At one point in their ruling, the judges got downright romantic pointing out that forcing gays and lesbians into a “registered domestic partnership” and denying them the word “marriage,” does so at the expense of the dignity of the couple. The judges agreed that “marriage” does have a special meaning, but that special meaning should apply to all marriages, not just those of the opposite sex.
“A rose by any other name may smell as sweet, but to the couple desiring to enter into a committed lifelong relationship, a marriage by the name of ‘registered domestic partnership’ does not. […] It is the designation of ‘marriage’ itself that expresses validation, by the state and community, and that serves as a symbol, like a wedding ceremony or a wedding ring, of something profoundly important.”
To prove their point, the justices used a few sentences of word play.
“We are excited to see someone ask, ‘Will you marry me?’, whether on bended knee in a restaurant or in text splashed across a stadium Jumbotron.
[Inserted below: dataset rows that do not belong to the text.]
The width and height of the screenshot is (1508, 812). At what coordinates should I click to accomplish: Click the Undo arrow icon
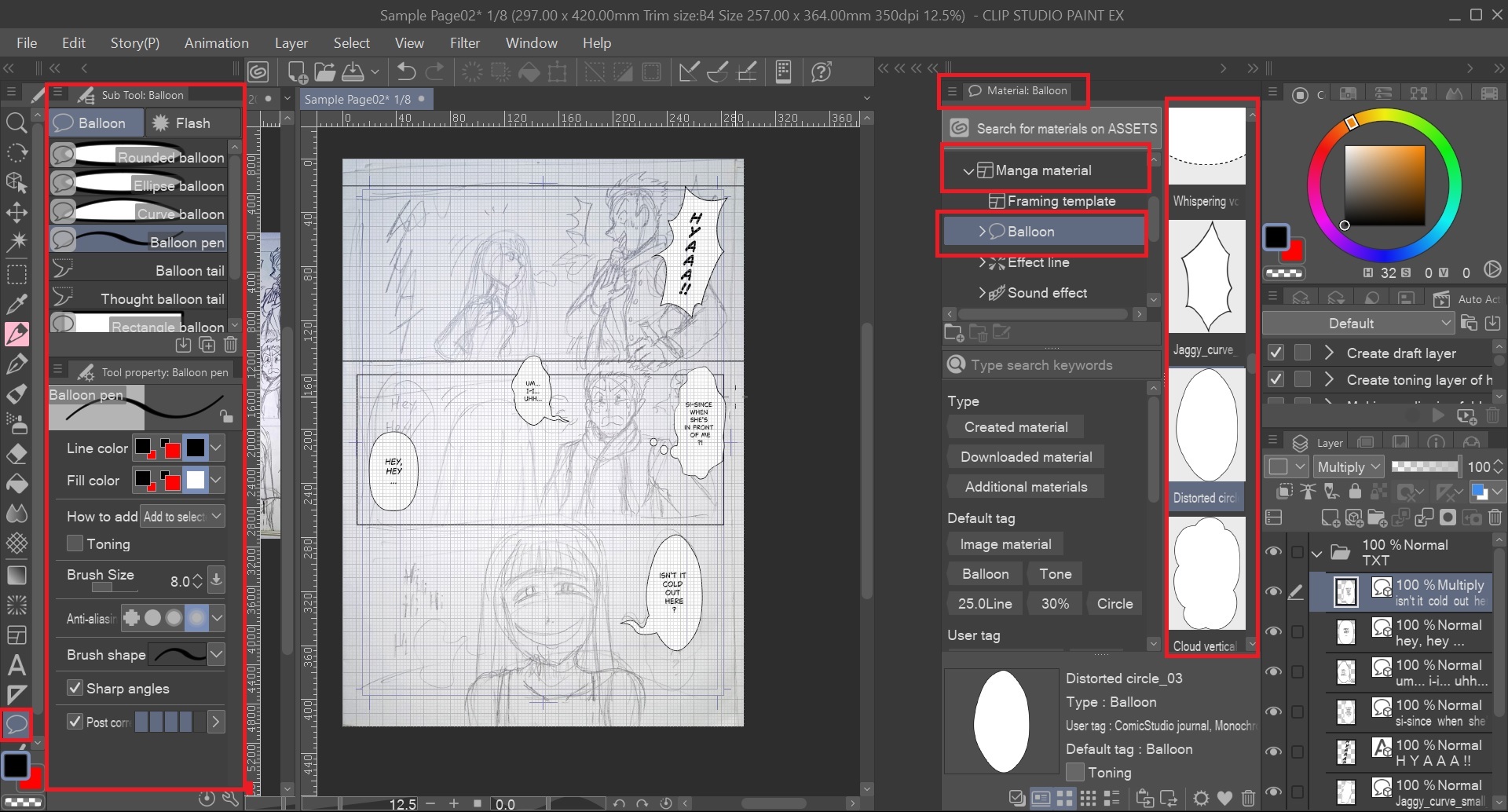click(x=406, y=72)
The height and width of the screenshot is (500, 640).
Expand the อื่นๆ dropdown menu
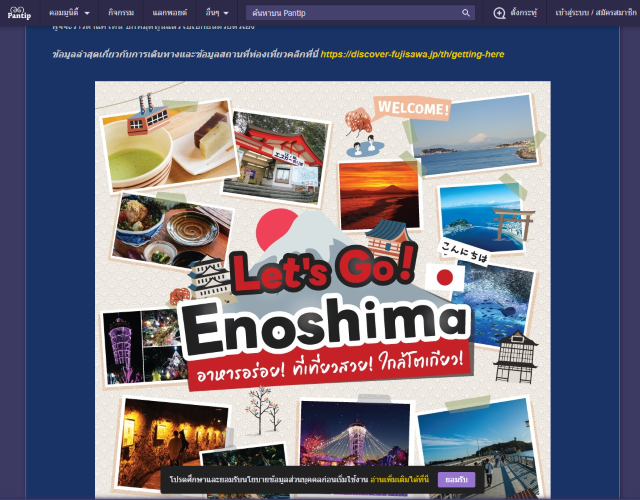217,13
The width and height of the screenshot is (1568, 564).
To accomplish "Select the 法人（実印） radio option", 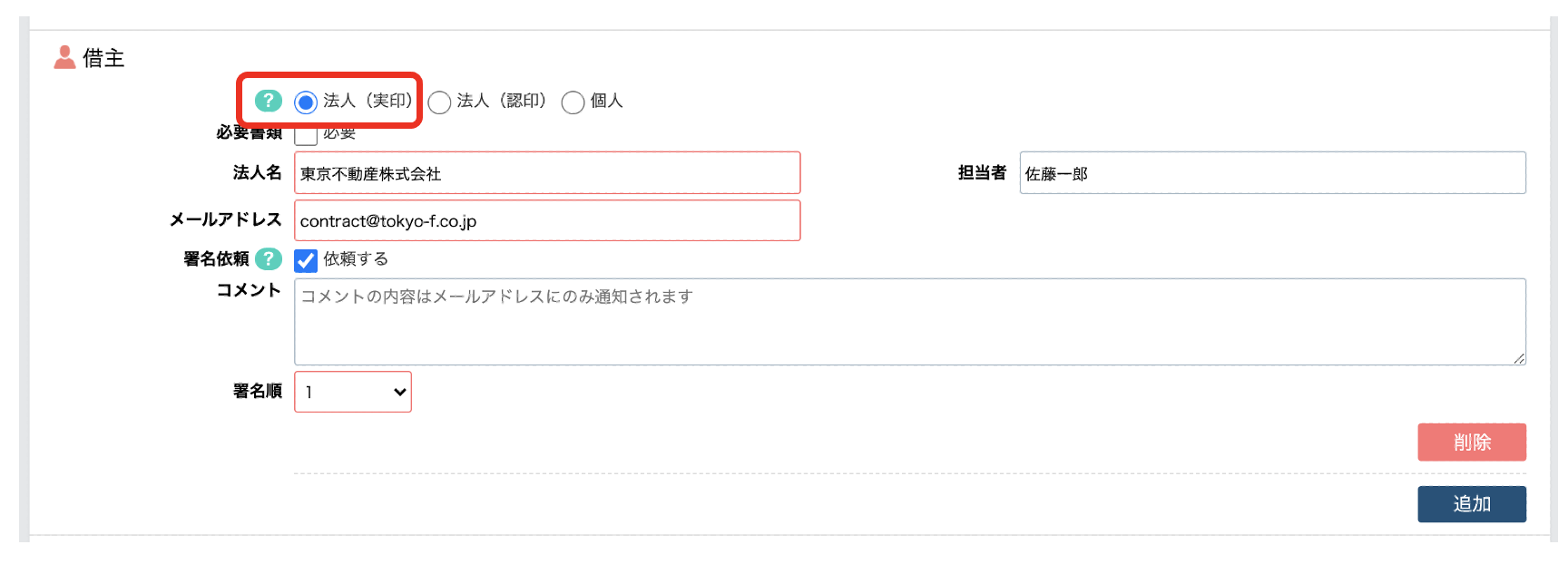I will click(306, 102).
Certainly it would not have the same effect to see ‘Will you enter into a registered domestic partnership with me?’ Groucho Marx’s one-liner, ‘Marriage is a wonderful institution… but who wants to live in an institution?’ would lack its punch if the word ‘marriage’ were replaced with the alternative phrase.”
It’s nice to see that the justices get it that “registered domestic partnerships” are not the same as marriage, even if they come with all the same rights and responsibilities.
In addition, the justices put to bed the notion that religious liberties are violated by marriage equality. Proponents of Prop. 8 had argued that the measure was needed to protect religious liberties, fearing that churches would be forced to perform same-sex marriages or penalized by the state if they refused. The court held that even before Prop. 8, “no religion [was] required to change its religious policies are practices with regard to same-sex couples, and no religious officiant [was] required to solemnize a marriage in contravention of his or her religious beliefs.”
Instead, the justices noted, that argument is “more properly read as an appeal to the Legislature… and could not have been the reason for Proposition 8.”
The ruling also gently mocks the religious right’s worries that respect for same-sex marriages would have to be taught in California schools if Prop. 8 were overturned.
“But to protest the teaching of these facts is little different from protesting their very existence; it is like opposing the election of a particular governor on the ground that students would learn about his holding office, or opposing the legitimation of no-fault divorce because a teacher might allude to the fact if a course in societal structure were taught to graduating seniors. The prospect of children learning about the laws of the State and society’s assessment of the legal rights of its members does not provide an independent reason for stripping members of a disfavored group of those rights they presently enjoy.”
In the end, the justices ruled, Prop. 8 was designed not to protect anyone’s marriage or anyone’s religious beliefs. Instead, “it enacts nothing more or less than a judgment about the worth and dignity of gays and lesbians as a class.”
Prop. 8 supporters threw out every argument they could think of to defeat marriage rights for gays and lesbians, and each one of them from procreation to religious liberty to the special rights of heterosexuals to claim the word “marriage,” have been ruled as irrelevant.
As the case heads to the conservative leaning Supreme Court, though, another Groucho Marx line comes to mind: “I have nothing but confidence in you. And very little of that.”